Peer-to-Peer Conversation
UM 15 –
Peer-to-Peer Conversation Availability
Health professionals that conduct peer
clinical review are available to discuss review determinations with attending
physicians or other ordering providers.
UM 16 –
Peer-to-Peer Conversation Alternate
When a determination is made to issue a
non-certification and no peer-to-peer conversation has occurred:
(a) The organization provides, within one
business of a request by the attending physician or ordering provider, the
opportunity to discuss the non-certification decision:
(i) With the clinical peer reviewer making
the initial determination; or
(ii) With a different clinical peer, if the
original clinical peer reviewer cannot be available within one business day);
and
(b) If a peer-to-peer conversation or review
of additional information does not result in a certification, the organization
informs the provider and consumer of the right to initiate an appeal and the
procedure to do so.
Timeframes for Initial UM Decision
UM 17 –
Prospective Review Timeframes
For prospective review, the organization
issues a determination:
(a) As soon as possible based on the clinical
situation, but in no case later than 72 hours of the receipt of request for a
utilization management determination, if it is a case involving urgent care; or
(b) Within 15 calendar days, of the receipt of
request for a utilization management determination, if it is a non-urgent case.

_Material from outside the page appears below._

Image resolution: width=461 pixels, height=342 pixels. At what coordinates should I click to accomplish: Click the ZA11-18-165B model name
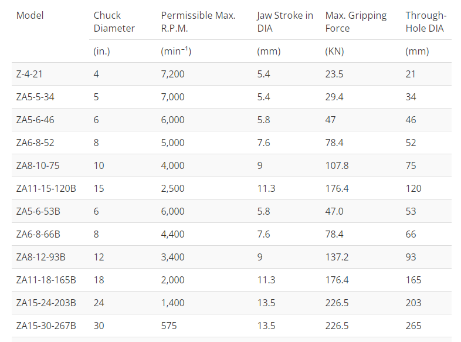46,280

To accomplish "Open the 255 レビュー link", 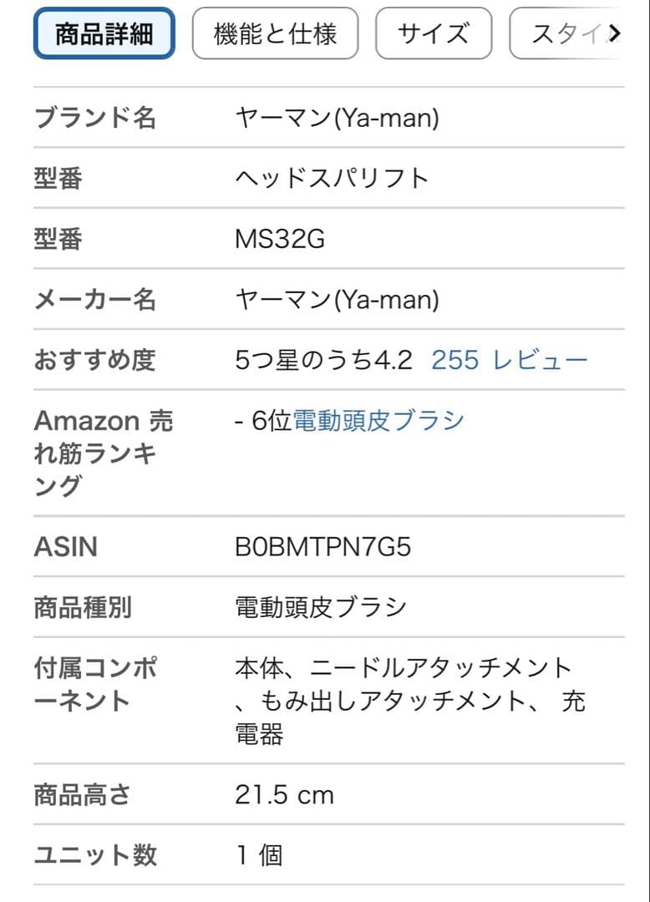I will click(x=508, y=358).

(c) For non-urgent cases this period may be
extended one time by the organization for up to 15 calendar days:
(i) Provided that the organization
determines that an extension is necessary because of matters beyond the control
of the organization; and
(ii) Notifies the patient, prior to the
expiration of the initial 15 calendar day period of the circumstances requiring
the extension and the date when the plan expects to make a decision; and
(iii) If a patient fails to submit necessary
information to decide the case, the notice of extension must specifically
describe the required information, and the patient must be given at least 45 calendar
days from receipt of notice to respond to the plan request for more
information.
UM 18 –
Retrospective Review Timeframes
For retrospective review, the organization
issues a determination:
(a) Within 30 calendar days of the receipt of
request for a utilization management determination.